Where this crash occurs and how strong it is should tell the researchers around Deutsch something about the local activity of nitrogen fixers. So far, a clear sagging had been detected, especially in the Atlantic - and that remained roughly the case in the studies by Deutsch and Co. Nevertheless, the evaluation of their analysis surprised the researchers: A few limited regions in the Pacific surface water were particularly noticeable, in which there was no less, even significantly more phosphate in relation to nitrate than the generally accepted mean.

This is clearly the work of particularly active anti-nitrogen fixers at depth, concludes Deutsch: Water rises to the surface from their habitat, from which the denitrifying bacteria have previously extracted much nitrate. The strangely shifted ratio of the relatively low-nitrate and phosphate-rich waters that have risen then very quickly return to the constant normal value on the surface. And that, so the inevitable conclusion, because the nitrogen fixers in the Pacific are also doing their job very thoroughly, using up phosphate and letting nitrate be nitrate.

Although the ratio rarely drops to the low-phosphate ratio that can be seen in the Atlantic and has always been interpreted as evidence of the high activity of the nitrogen fixers there - overall, however, the computer model showed that almost twice as much N 2 is fixed in the waters of the Pacific and Indian Oceans as in the Atlantic. The consequences on the PO43-/NO32- However, theratio is different in the two seas because denitrification in the Pacific is obviously much stronger than initially thought.
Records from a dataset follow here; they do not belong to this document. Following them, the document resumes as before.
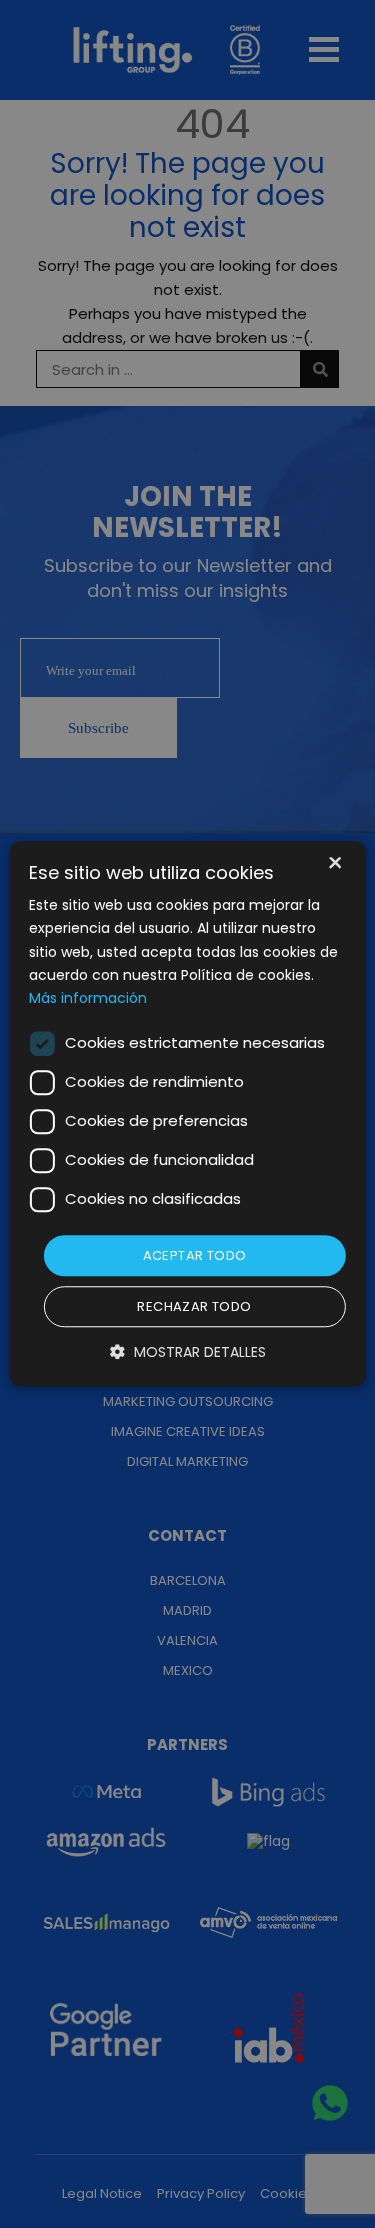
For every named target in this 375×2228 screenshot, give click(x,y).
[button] (188, 1352)
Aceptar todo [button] (195, 1255)
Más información (88, 998)
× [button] (333, 864)
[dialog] (187, 1114)
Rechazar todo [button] (194, 1307)
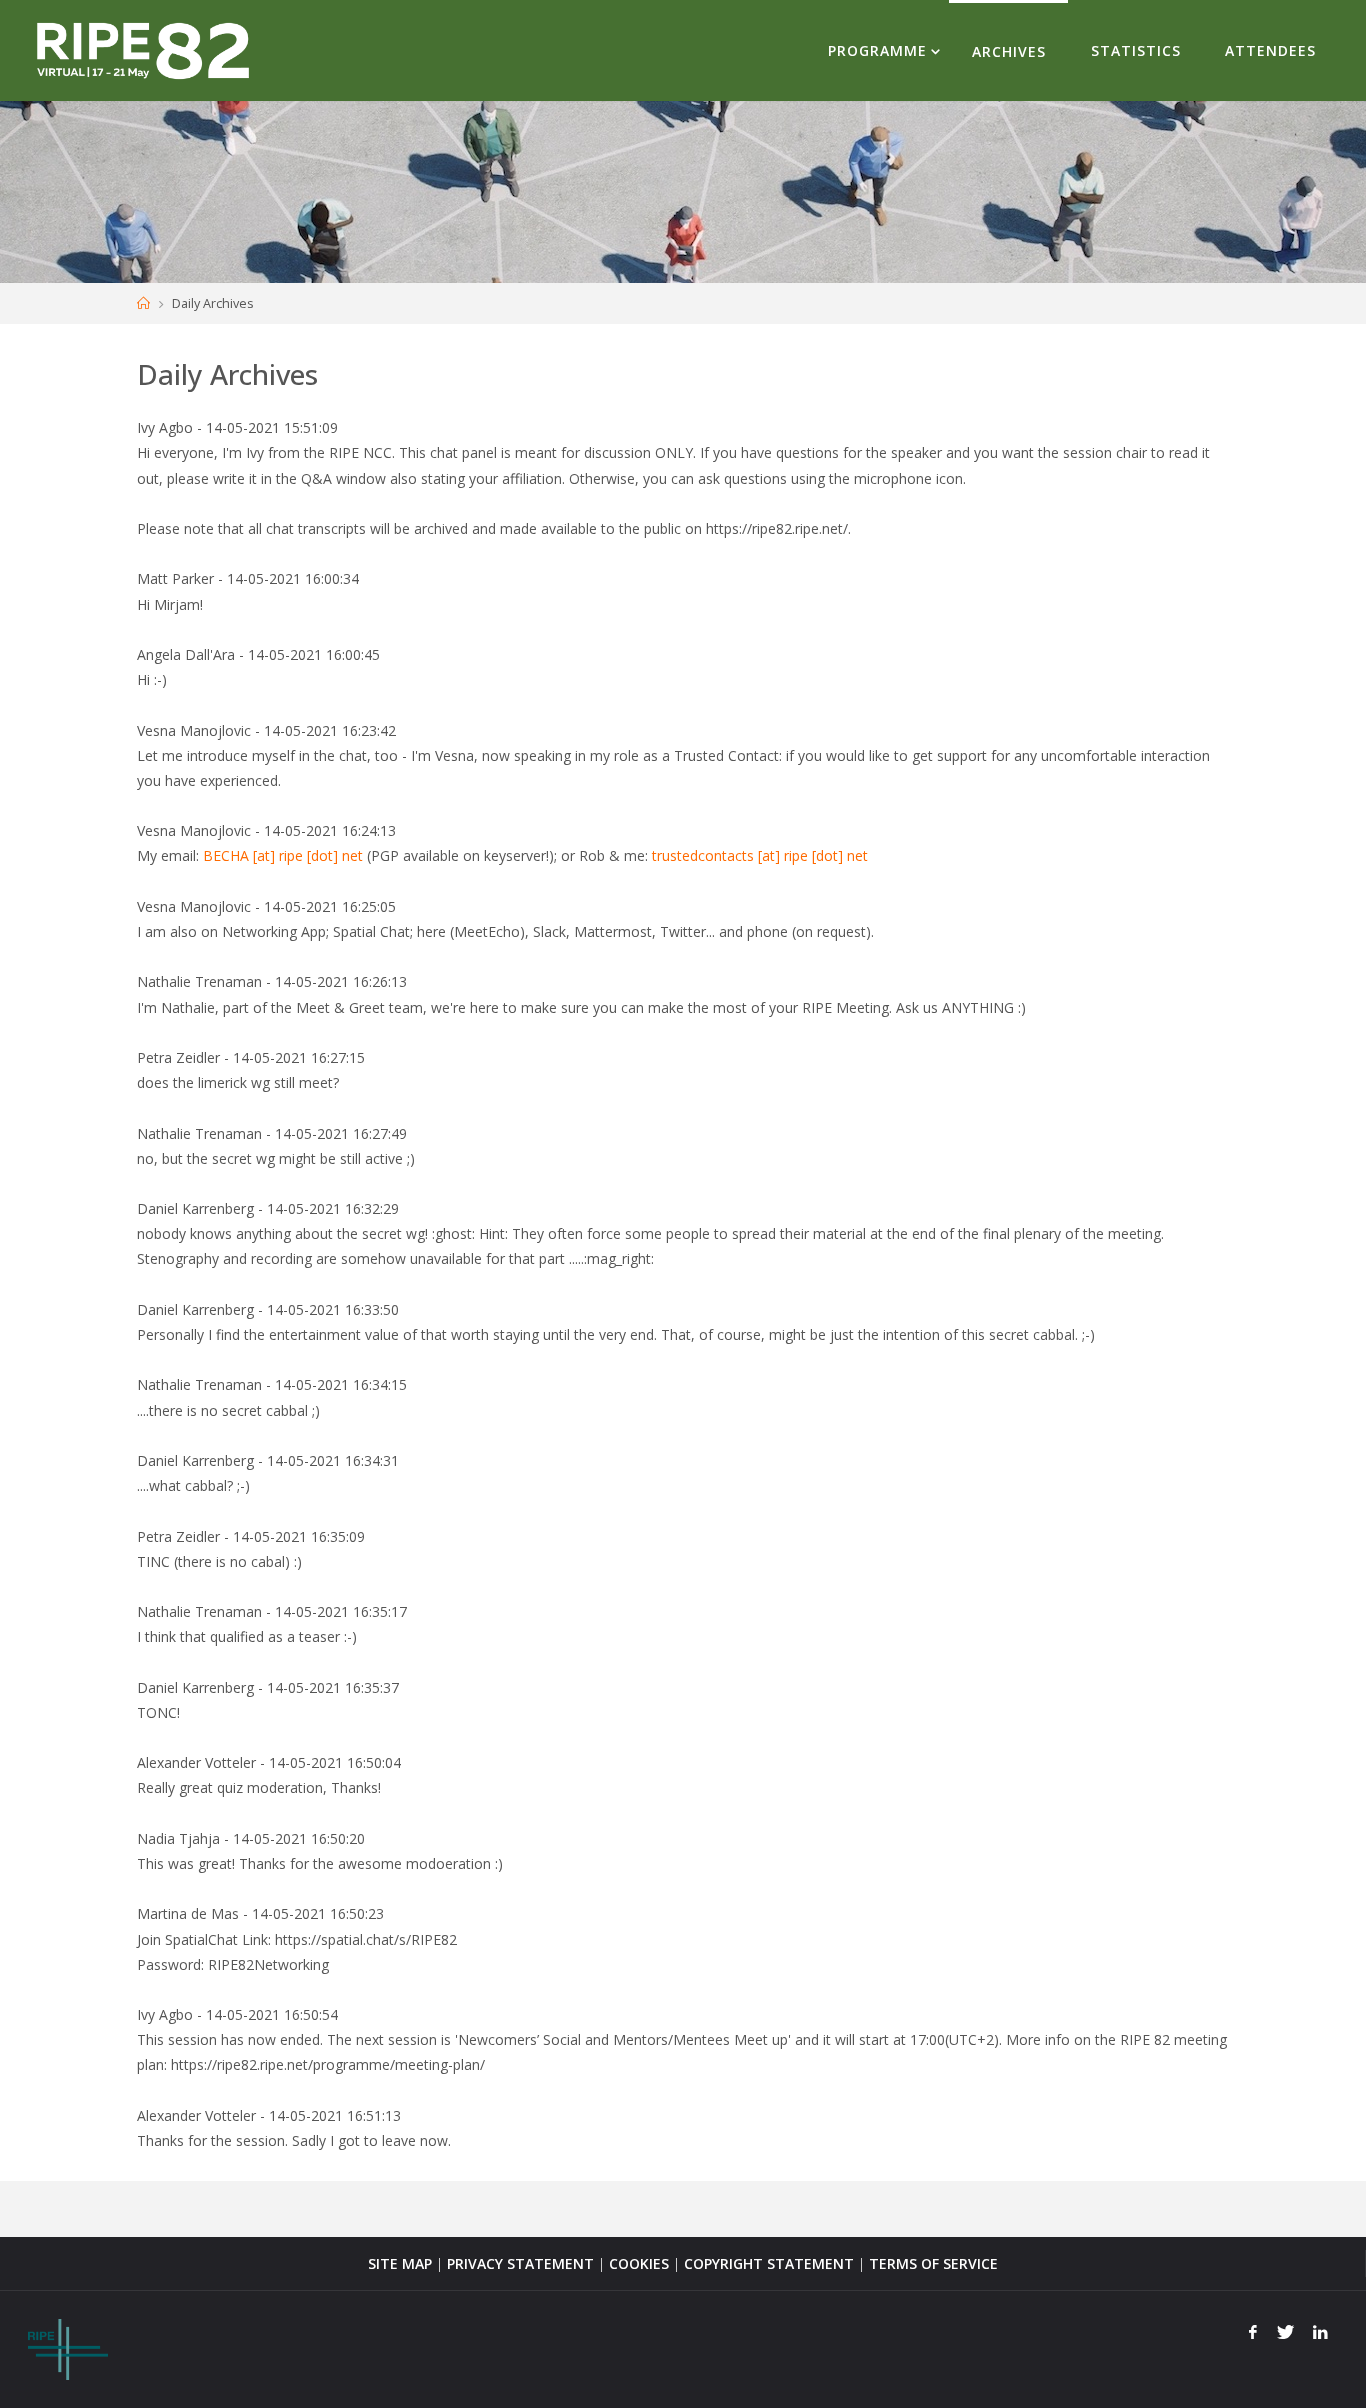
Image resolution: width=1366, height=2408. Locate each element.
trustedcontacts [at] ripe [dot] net (760, 855)
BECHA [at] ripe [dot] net (283, 855)
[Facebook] (1253, 2332)
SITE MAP (400, 2263)
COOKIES (639, 2263)
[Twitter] (1285, 2332)
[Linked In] (1320, 2332)
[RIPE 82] (142, 49)
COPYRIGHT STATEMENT (769, 2263)
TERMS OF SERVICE (933, 2263)
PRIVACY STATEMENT (520, 2263)
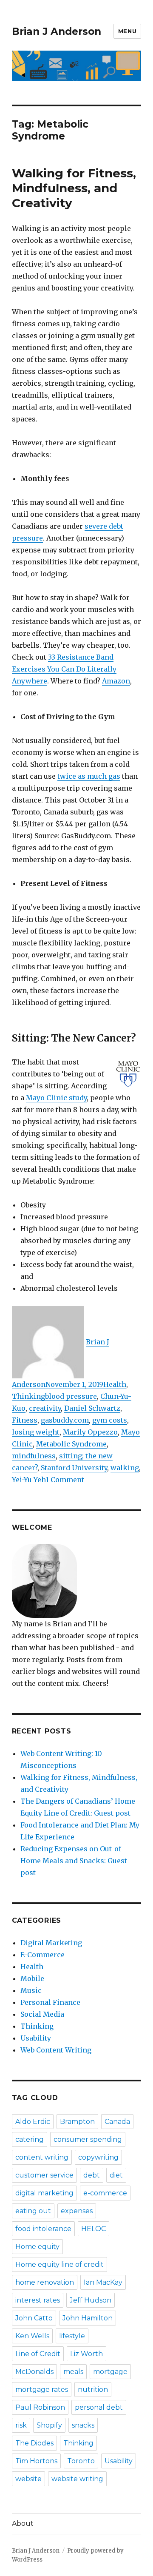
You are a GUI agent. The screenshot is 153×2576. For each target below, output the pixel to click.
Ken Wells (32, 2336)
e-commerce (105, 2193)
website (28, 2479)
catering (29, 2139)
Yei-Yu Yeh (29, 1479)
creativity (45, 1408)
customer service (44, 2175)
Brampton (77, 2122)
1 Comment (65, 1479)
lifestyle (72, 2336)
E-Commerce (42, 1954)
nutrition (93, 2389)
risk (21, 2425)
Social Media (42, 2014)
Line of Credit (37, 2354)
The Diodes (34, 2443)
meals (73, 2372)
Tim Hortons (36, 2461)
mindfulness (34, 1456)
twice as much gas (88, 776)
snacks (83, 2425)
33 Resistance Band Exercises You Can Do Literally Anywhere (64, 669)
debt (91, 2175)
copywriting (98, 2157)
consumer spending (88, 2139)
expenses (77, 2211)
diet (116, 2175)
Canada (117, 2122)
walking (124, 1467)
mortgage (110, 2372)
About (23, 2523)
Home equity (37, 2247)
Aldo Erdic (32, 2122)
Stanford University (74, 1467)
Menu (127, 31)
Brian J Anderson (56, 31)
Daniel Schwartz (92, 1408)
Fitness (24, 1420)
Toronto (81, 2461)
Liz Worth (86, 2354)
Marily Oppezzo (90, 1432)
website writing (77, 2479)
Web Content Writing (55, 2050)
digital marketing (44, 2193)
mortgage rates (41, 2389)
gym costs (109, 1420)
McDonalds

Overall, the results are likely to revolutionize the prevailing models of oceanic nitrogen cycles, say Douglas Capone and Angela Knapp of the University of Southern California. For example, it now seems clear that the cycles that bring about the balancing between the different forms of nitrogen are local rather than global - because N2 and NO3 2- doesn't just always arise in one ocean and perish in the other.